------ Stored data

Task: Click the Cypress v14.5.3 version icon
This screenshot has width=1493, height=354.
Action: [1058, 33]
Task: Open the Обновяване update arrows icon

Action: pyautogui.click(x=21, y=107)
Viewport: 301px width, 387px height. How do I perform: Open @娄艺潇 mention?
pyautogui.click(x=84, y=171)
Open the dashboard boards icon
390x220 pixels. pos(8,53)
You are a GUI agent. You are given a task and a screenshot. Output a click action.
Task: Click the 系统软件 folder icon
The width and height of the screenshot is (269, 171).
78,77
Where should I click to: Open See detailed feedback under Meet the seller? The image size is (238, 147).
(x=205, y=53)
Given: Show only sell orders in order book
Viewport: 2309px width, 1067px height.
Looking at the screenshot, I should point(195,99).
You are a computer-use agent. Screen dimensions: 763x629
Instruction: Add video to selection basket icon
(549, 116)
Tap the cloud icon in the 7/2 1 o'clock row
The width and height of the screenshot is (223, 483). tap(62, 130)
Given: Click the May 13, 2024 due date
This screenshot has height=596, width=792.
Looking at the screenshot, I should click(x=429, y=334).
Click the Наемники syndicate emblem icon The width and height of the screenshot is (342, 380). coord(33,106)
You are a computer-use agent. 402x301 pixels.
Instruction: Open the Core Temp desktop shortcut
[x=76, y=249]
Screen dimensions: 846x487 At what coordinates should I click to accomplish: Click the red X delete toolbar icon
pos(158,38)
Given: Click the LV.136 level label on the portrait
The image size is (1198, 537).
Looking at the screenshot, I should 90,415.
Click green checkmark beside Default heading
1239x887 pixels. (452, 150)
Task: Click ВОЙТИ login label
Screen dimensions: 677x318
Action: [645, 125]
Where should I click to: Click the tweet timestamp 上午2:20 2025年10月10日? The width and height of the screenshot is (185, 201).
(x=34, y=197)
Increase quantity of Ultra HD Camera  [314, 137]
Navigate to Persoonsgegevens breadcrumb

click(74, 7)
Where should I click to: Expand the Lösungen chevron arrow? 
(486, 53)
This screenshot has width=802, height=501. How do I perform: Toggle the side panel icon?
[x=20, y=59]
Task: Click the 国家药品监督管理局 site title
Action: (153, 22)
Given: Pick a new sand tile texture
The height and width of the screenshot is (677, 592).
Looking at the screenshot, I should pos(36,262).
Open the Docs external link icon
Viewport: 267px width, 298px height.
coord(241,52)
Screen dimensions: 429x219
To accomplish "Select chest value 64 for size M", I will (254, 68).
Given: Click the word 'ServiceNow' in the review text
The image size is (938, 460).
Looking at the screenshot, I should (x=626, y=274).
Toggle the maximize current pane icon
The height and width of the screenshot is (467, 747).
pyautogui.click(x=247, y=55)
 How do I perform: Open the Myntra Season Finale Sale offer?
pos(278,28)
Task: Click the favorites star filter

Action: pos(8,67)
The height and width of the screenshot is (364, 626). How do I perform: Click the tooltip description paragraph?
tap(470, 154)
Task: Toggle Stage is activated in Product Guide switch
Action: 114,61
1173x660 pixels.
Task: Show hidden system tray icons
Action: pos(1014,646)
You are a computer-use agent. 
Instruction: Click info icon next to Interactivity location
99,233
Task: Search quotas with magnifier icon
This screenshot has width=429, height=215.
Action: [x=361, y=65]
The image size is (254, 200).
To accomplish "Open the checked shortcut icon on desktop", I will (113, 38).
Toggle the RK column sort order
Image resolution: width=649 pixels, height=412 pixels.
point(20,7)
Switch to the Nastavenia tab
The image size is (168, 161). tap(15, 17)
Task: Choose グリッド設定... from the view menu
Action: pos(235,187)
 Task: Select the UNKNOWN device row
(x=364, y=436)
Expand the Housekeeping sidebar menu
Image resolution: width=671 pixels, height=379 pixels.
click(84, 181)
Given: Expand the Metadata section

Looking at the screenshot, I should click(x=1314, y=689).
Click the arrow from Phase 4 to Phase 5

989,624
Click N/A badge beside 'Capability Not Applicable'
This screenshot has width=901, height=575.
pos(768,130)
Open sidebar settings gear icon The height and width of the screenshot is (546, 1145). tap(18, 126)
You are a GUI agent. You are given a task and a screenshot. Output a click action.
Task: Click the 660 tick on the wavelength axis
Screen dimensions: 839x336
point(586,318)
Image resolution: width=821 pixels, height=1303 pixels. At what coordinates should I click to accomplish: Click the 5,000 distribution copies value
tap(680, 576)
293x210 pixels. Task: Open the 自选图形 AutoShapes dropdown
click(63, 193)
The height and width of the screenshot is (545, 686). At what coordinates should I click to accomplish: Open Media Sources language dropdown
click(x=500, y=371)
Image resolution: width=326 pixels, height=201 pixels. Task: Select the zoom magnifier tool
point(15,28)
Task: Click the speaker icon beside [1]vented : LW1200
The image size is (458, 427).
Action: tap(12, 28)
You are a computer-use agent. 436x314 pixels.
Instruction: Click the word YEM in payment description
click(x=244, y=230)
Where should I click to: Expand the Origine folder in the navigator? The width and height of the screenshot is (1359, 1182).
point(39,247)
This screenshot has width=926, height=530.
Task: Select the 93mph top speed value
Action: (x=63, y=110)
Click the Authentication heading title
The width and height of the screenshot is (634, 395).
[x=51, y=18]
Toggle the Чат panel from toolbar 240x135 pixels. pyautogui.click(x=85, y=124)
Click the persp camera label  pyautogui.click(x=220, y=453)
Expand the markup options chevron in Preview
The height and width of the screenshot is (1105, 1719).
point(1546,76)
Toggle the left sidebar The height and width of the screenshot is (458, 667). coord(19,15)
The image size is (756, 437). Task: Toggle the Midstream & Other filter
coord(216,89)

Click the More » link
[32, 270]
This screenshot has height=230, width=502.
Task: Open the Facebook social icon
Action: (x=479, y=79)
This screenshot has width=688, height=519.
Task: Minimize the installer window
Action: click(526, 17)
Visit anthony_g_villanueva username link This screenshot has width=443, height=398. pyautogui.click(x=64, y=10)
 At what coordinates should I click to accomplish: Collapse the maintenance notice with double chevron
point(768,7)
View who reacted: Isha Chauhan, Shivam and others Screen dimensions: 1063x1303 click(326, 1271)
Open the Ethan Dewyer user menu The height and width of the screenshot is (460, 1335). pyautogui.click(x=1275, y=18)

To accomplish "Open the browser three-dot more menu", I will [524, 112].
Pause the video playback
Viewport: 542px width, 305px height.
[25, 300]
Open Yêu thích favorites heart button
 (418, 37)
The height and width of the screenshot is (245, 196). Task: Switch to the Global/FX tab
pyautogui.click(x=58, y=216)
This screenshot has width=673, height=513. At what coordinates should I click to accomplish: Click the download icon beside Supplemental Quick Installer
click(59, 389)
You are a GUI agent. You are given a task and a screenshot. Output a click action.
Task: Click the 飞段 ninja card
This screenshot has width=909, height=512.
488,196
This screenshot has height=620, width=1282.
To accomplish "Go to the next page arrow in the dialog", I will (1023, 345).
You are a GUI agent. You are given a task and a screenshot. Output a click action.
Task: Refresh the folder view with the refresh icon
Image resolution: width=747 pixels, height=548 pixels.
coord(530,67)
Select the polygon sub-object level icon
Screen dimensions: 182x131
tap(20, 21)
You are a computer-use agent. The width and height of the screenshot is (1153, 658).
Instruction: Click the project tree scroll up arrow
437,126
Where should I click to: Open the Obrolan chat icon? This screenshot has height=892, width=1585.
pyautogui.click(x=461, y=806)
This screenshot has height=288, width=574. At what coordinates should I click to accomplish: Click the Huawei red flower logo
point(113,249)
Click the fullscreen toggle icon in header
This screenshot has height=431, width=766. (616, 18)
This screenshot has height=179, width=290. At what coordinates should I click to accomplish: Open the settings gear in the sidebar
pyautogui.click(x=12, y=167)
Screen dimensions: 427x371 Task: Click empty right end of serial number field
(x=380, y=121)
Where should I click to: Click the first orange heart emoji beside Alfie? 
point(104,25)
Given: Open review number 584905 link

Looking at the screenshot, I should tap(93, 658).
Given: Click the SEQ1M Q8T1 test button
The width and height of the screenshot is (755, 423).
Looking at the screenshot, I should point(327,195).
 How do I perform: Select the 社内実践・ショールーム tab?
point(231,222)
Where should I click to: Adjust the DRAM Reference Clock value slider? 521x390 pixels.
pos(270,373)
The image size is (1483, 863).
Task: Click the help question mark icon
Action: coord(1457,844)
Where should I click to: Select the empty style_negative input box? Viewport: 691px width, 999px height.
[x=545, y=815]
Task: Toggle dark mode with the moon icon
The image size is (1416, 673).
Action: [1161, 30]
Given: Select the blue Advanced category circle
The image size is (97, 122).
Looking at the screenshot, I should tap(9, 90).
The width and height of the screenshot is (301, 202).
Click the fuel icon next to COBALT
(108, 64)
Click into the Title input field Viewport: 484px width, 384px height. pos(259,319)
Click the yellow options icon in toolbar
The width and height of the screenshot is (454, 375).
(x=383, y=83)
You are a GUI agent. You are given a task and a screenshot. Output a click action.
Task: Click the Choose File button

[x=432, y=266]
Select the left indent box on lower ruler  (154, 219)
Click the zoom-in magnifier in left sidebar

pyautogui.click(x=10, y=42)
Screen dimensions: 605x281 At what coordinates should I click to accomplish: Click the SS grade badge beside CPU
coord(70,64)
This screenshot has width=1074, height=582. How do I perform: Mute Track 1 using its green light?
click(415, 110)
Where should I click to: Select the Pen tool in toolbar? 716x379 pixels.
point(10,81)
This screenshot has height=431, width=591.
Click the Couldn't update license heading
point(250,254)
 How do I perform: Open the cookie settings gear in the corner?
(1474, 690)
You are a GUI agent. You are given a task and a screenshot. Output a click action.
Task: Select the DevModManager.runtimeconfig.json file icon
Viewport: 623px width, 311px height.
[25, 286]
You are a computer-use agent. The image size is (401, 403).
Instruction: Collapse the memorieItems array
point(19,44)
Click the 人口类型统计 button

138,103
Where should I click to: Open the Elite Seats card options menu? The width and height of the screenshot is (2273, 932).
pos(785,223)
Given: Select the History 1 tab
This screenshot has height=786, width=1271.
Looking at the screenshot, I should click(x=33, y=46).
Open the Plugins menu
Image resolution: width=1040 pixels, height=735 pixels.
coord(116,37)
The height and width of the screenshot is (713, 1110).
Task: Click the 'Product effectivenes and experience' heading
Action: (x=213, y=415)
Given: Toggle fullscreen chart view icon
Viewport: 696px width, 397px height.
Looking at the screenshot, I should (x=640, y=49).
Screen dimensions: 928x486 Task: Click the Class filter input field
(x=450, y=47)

------------

Arrange the lines of the entries above as a Markdown table with the columns Row and Entry line, numbering each row and leaving out blank lines. Begin at the line that contains "How do I perform: Open the Myntra" and stop after the line that contains "Action: [x=361, y=65]".

* Task result
| Row | Entry line |
|---|---|
| 1 |  How do I perform: Open the Myntra Season Finale Sale offer? |
| 2 | pos(278,28) |
| 3 | Task: Click the favorites star filter |
| 4 | Action: pos(8,67) |
| 5 | The height and width of the screenshot is (364, 626). How do I perform: Click the tooltip description paragraph? |
| 6 | tap(470, 154) |
| 7 | Task: Toggle Stage is activated in Product Guide switch |
| 8 | Action: 114,61 |
| 9 | 1173x660 pixels. |
| 10 | Task: Show hidden system tray icons |
| 11 | Action: pos(1014,646) |
| 12 | You are a computer-use agent.  |
| 13 | Instruction: Click info icon next to Interactivity location |
| 14 | 99,233 |
| 15 | Task: Search quotas with magnifier icon |
| 16 | This screenshot has width=429, height=215. |
| 17 | Action: [x=361, y=65] |